Copy out all of the material below, swapping each instance of "Task" for "Goal" and leaving everything else unchanged. Omit the pictures from your copy.

Data shown =
--- START ---

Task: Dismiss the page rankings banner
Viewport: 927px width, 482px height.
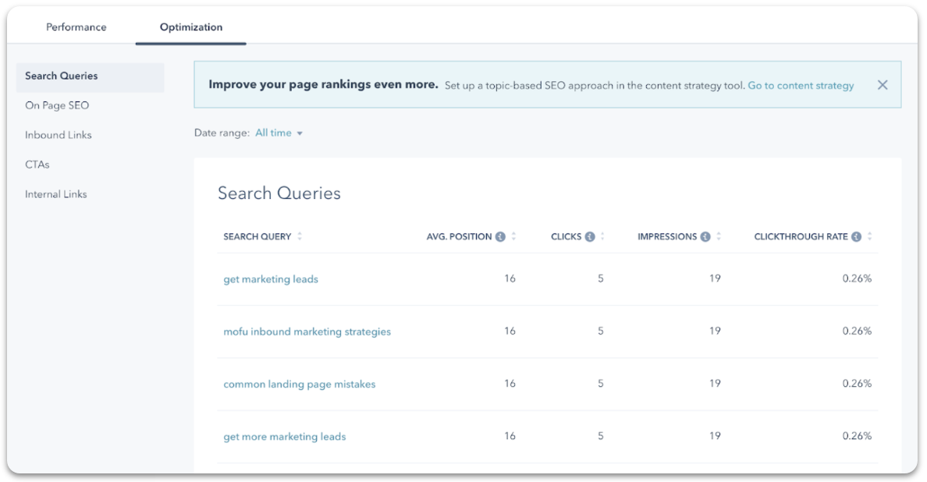Action: (883, 85)
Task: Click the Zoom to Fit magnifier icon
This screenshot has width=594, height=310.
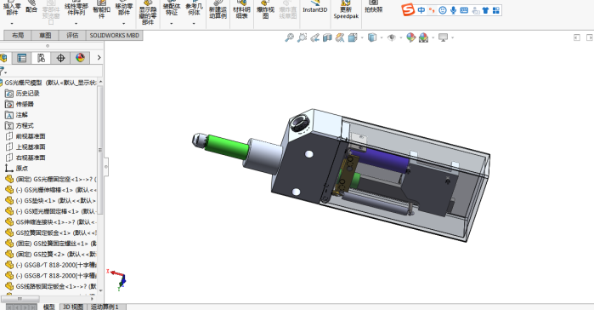Action: click(290, 37)
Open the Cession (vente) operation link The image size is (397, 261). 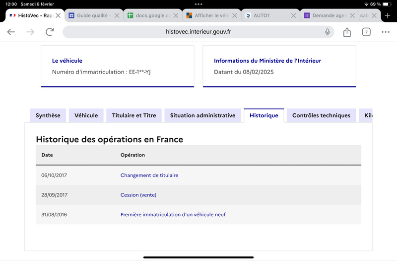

--- END ---

Solution to this problem =
Goal: Dismiss the page rankings banner
Viewport: 927px width, 482px height.
Action: (883, 85)
Goal: Click the Zoom to Fit magnifier icon
This screenshot has width=594, height=310.
Action: click(290, 37)
Open the Cession (vente) operation link The image size is (397, 261). 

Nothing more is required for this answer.